Laos people are some of friendliest you’ll ever meet, but due to language barriers it may be hard to get to know any of them intimately. Despite the country’s brutal wartime past, Laotians are eager to open up to the outside world and welcome foreigners.
It will go a long way if you learn a few local social rules before visiting Laos. The first thing to remember is that Laotians are very conservative people. You will rarely see a Laotian baring skin above the elbow or below the calf. Long shorts and t-shirts are acceptable for foreigners, but anything too revealing will be considered rude.
Public displays of affection are also taboo in Laos. Reserve the hand holding, hugging and kissing for the privacy of your room. Women need to be very careful when dealing with monks. A woman of any nationality is not permitted to touch a monk of any age, or even hand something directly to a monk. These are serious rules, so try and avoid any physical contact with monks if you are a woman. Striking up a conversation with a monk however is fine.

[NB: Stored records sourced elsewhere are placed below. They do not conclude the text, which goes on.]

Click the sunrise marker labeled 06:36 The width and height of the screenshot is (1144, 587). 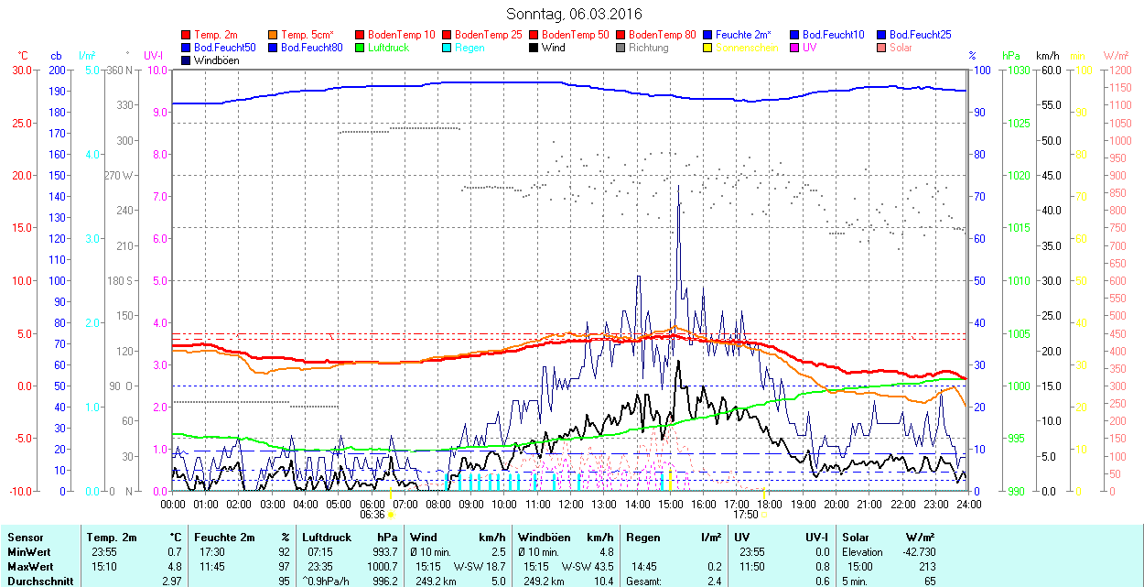[372, 515]
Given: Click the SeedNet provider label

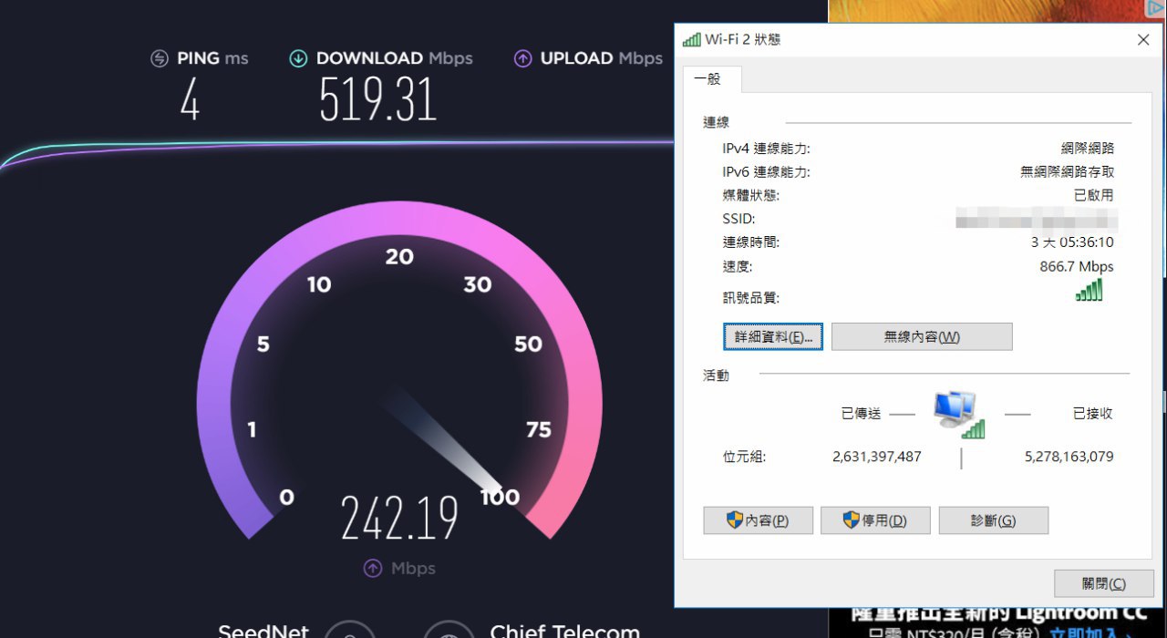Looking at the screenshot, I should pos(263,630).
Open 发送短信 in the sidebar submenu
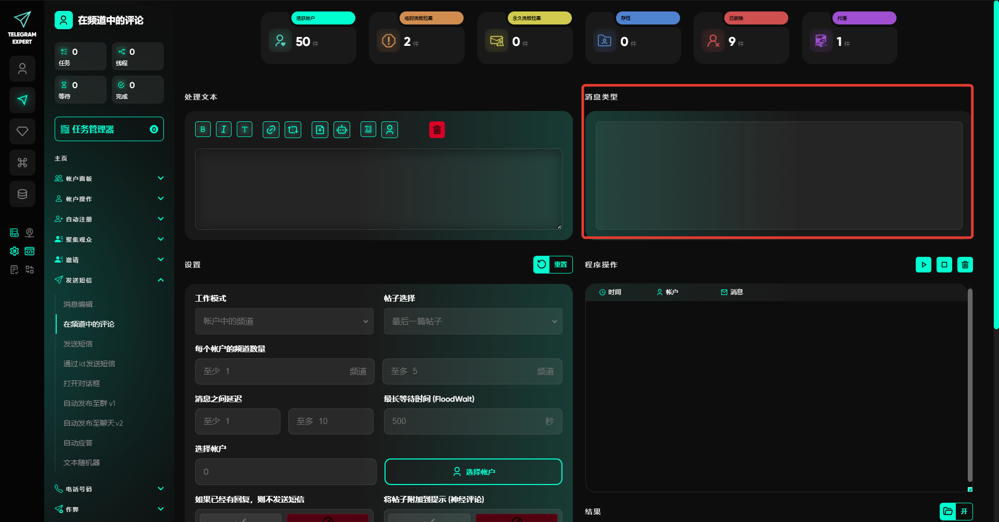 (78, 344)
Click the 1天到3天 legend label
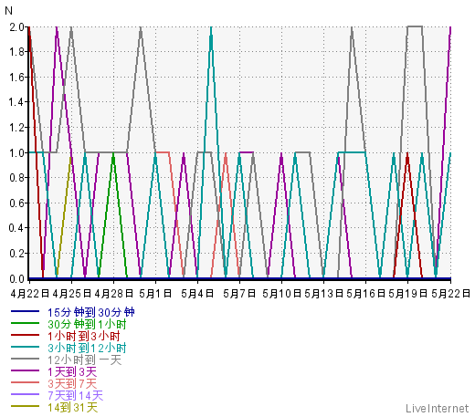 (x=72, y=371)
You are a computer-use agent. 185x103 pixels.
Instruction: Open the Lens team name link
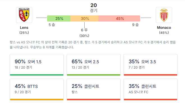[24, 28]

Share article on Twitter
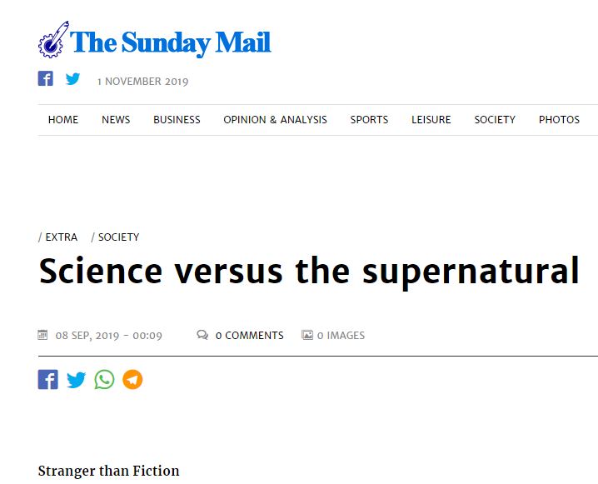77,380
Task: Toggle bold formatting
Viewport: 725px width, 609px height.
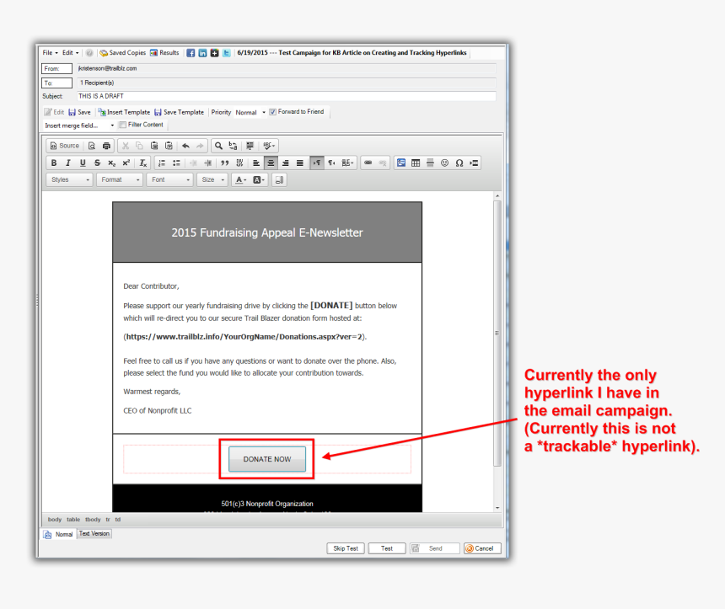Action: tap(54, 163)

When you enter a temple or someone’s home in Laos, remember to remove your shoes. The traditional greeting in Laos is the wai, similar to the Thai greeting. Most Laotians don’t shake hands; they put their hands together at chest level and slightly bow their head. The feet are the lowest part of the body, and the head the highest. Don’t ever touch someone on the head, even children. Don’t use your feet to point at something or raise them higher than the floor. Pointing with your finger is also considered rude; use your palm to indicate something.
Laotians take great pride in keeping a cool head in any situation. You will inevitably encounter a frustrating moment during your travels due to communication barriers, social customs or the heat. Getting angry only makes things worse; relax and deal with things calmly. Laos moves at a glacial pace, so leave your impatience at home. Fortunately, Laotians are very tolerant people, so even if you make a major social mistake, a wai and a apology will smooth things over.
There are very few rules when it comes to eating in Laos. Meals are usually shared among people at a table or on the floor. Each person will get their own basket of sticky rice, but the main dishes are put in the middle of the table for communal use. Dining Lao-style is a wonderful way to try more than one dish. Tipping is beginning to catch on in the big cities like Vientiane and Luang Prabang. Leaving your change as a tip is always a safe bet. Otherwise, 5 to 10 per cent is considered generous.